For someone building muscle, this water retention sits beneath the skin and obscures muscle definition, making months of hard work less visible. High sodium also tends to come packaged with the processed foods already on this list. You don’t need to fear salt entirely, as your muscles need sodium for contractions and nerve signaling, but consistently eating heavily salted processed foods, cured meats, canned soups, and fast food pushes intake well beyond useful levels and keeps you looking puffy regardless of the muscle underneath.
Foods High in Trans Fats
Industrially produced trans fats, found in some margarines, commercially baked goods, and certain fried fast foods, have a specific inflammatory effect worth noting. A randomized trial in women found that 16 weeks of trans fat intake increased levels of TNF-α, a key inflammatory signaling molecule, by 12% compared to controls. While the study didn’t find significant changes in other inflammatory markers like CRP or IL-6, TNF-α plays a direct role in muscle tissue breakdown and can shift your body’s balance away from building muscle and toward breaking it down.
Trans fats have been largely phased out of many food supplies due to health regulations, but they still appear in some shelf-stable baked goods, microwave popcorn, non-dairy creamers, and certain fast food items. Checking ingredient labels for “partially hydrogenated oils” is the most reliable way to spot them.
Excess Saturated Fat
Saturated fat is more nuanced than the other items on this list. Your body needs some dietary fat to produce testosterone and other hormones essential for muscle growth, so cutting fat too aggressively can backfire. The issue is excess. The American Heart Association recommends keeping saturated fat below 6% of total daily calories for people managing cholesterol, which works out to about 11 to 13 grams on a 2,000-calorie diet.

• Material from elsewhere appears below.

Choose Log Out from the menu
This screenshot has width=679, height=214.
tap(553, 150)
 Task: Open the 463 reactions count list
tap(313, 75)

For someone eating 2,500 to 3,000 calories during a muscle-building phase, that ceiling is slightly higher, but the principle holds. Regularly exceeding it with fatty cuts of meat, full-fat dairy at every meal, butter, and cheese pushes your lipid profile in an unhealthy direction without providing any additional muscle-building advantage. Choosing leaner protein sources most of the time and getting the majority of your fats from unsaturated sources like olive oil, nuts, avocados, and fatty fish gives you the hormonal support you need without the cardiovascular trade-off.
What This Looks Like in Practice
You don’t need a perfect diet to build muscle, but consistently filling your calories with the foods above means your body spends more time fighting inflammation, managing blood sugar swings, and retaining water than it does repairing and growing muscle tissue. The practical takeaway is straightforward: build most of your meals around whole protein sources, complex carbohydrates, fruits, vegetables, and healthy fats. Treat alcohol, fried foods, sugary drinks, and heavily processed snacks as occasional extras rather than daily staples, and you remove the biggest dietary obstacles between you and the muscle you’re training for.